According to the present invention, a step of injection-molding a polyester into a bottomed preform having substantially amorphous side walls, and biaxially stretch-blowing the bottomed preform in a polyester stretching temperature range. In the method for producing a biaxially stretched polyester container comprising a step of performing, a gate having a straight cylindrical portion as a bottomed preform injection mold and a tapered portion having a diameter increasing toward a cavity connected to the cylindrical portion is provided. An injection machine with a nozzle tip equipped with a reciprocatingly movable valve stem that can be fitted into the cylindrical portion is used. The diameter (D) of the cylindrical portion when cutting the preform gate and the gate portion Land length (L) ratio (D /
By setting L) to 0.3 to 0.8, it is possible to effectively prevent whitening and white streaks at the bottom of the container, improve the appearance characteristics of the container, and increase the commercial value.

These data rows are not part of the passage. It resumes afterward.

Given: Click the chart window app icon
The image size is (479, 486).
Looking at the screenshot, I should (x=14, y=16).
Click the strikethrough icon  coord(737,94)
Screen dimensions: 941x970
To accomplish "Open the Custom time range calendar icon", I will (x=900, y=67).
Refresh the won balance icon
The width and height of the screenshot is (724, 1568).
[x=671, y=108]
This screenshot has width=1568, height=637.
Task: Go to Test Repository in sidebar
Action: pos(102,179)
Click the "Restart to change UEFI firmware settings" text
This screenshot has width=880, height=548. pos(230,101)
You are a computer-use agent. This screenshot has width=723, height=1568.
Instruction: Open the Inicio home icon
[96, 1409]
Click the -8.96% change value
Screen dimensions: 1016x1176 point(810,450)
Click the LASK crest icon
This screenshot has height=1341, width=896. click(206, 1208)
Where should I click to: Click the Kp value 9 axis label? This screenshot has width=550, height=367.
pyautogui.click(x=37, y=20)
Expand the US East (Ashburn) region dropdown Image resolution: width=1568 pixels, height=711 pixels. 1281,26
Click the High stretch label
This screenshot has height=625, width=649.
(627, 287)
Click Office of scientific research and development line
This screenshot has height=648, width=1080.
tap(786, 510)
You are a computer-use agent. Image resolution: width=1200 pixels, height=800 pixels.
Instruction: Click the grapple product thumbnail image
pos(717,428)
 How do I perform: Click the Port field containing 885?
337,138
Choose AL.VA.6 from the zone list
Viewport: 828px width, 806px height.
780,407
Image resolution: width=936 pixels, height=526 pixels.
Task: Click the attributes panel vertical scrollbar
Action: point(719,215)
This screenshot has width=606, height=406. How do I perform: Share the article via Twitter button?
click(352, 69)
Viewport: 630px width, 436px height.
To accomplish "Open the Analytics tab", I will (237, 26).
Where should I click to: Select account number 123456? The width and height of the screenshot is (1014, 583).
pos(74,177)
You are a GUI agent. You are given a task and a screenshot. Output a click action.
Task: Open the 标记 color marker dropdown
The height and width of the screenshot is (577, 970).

[Brief description of the drawings]

FIG. 1 is a sectional view showing a schematic structure of an injection molding apparatus used in the present invention.

FIG. 2 is an enlarged sectional view showing the shape and dimensions of a gate type used in the present invention.

FIG. 3 is a cross-sectional view of an example of a preform.

 ──────────────────────────────────────────────────続 き Continued on the front page F term (reference) 4F202 AA24 AH55 CA11 CB01 CK06 4F208 AA24 AH55 LA04 LA08 LB01 LG29 LG34

Claims (2)

[Claims] 1. A method comprising the steps of: injection-molding a polyester into a bottomed preform having substantially amorphous side walls; and biaxially stretch-blowing the bottomed preform in a polyester stretching temperature range. In the manufacturing method of the axially stretched polyester container, using a preform injection mold with a bottom having a gate portion composed of a straight cylindrical portion and a tapered portion whose diameter increases toward the cavity connected to the cylindrical portion, An injection machine with a nozzle tip provided with a reciprocating valve stem capable of fitting into the cylindrical portion is used. The diameter (D) of the cylindrical portion and the land length (L) of the cylindrical portion when the preform gate is cut. Wherein the ratio (D / L) is from 0.3 to 0.8. 2. The method for producing a biaxially stretched polyester container according to claim 1, wherein the inclination angle of the tapered portion is in a range of 1 to 5 degrees.